Conestoga wagon—the iconic wagon of the pioneer west!
We photographed this Conestoga wagon at the Shelburne (Vt.) Museum, one of the nearly 200 sleighs, coaches, and wagons in its “Horse-Drawn Vehicle Collection,” housed in a vast barn shaped, appropriately, like a horseshoe.
If your ancestors made the westward migration, they probably rode in a “prairie schooner,” a smaller, lighter wagon. Conestogas were too big and heavy to lumber across the roadless Great Plains. They were called “ships of commerce.” They were the Mack Trucks of the 18th and 19th centuries. Few, if any, crossed the Mississippi River.

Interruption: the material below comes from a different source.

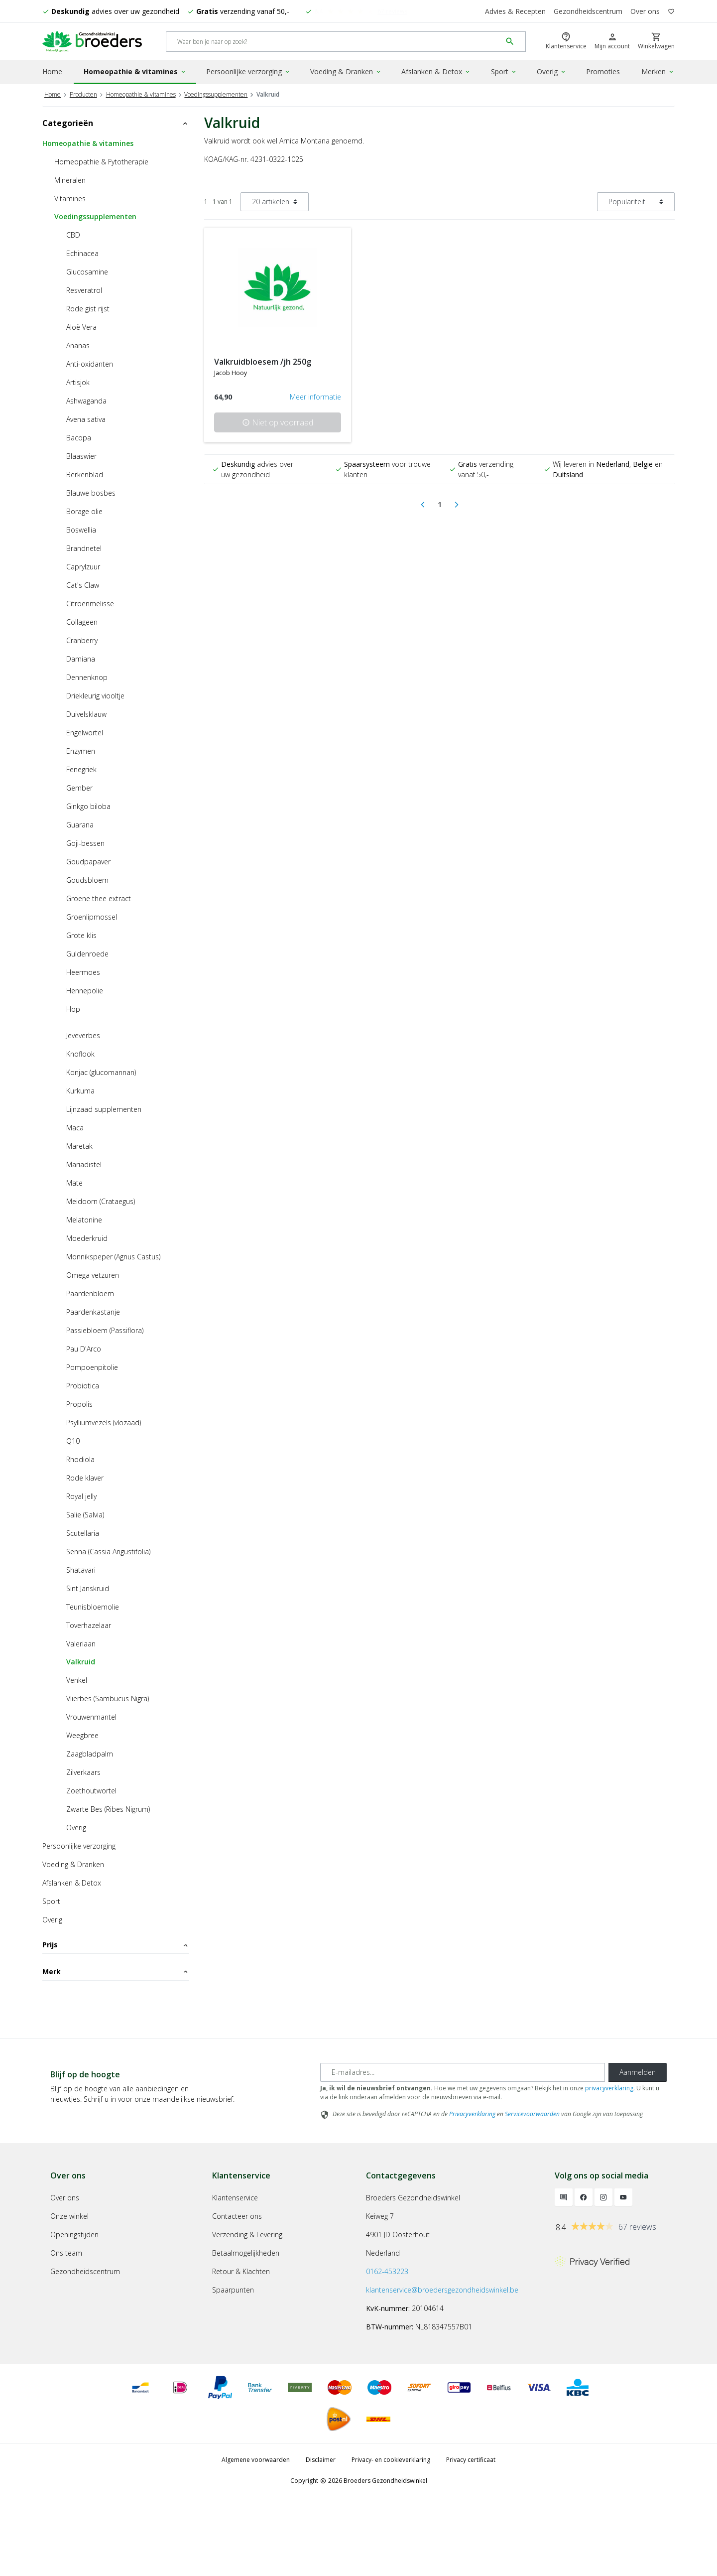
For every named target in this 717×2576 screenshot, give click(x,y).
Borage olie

Each Conestoga wagon, drawn by teams of horses, mules, or oxen, hauled up to six tons of cargo. Each had a rear-mounted feed box, for the animals, sort of a pre-industrial gas tank. Conestogas transported goods extensively in Virginia, Maryland, Pennsylvania, and Ohio, often forming long wagon trains. Conestogas’ floors curved upward, so the cargo wouldn’t fall out.
Incidentally, people didn’t ride in Conestogas, only cargo did. People walked alongside, although the wagons did have a wooden plank mounted on one side. It was to accommodate sore feet, and it was called “the lazy seat.”
We frequently visit the Shelburne Museum—39 historic buildings on 45 acres, exhibiting everything from duck decoys to impressionistic paintings. Among other things, it takes you time-travelling back into the past, when much transportation depended on hooves.
It wasn’t just those American pioneers, heading for California, either. Richard’s great-grandmother rode a covered wagon, not so different from the Conestoga, but that was across the Russian steppes.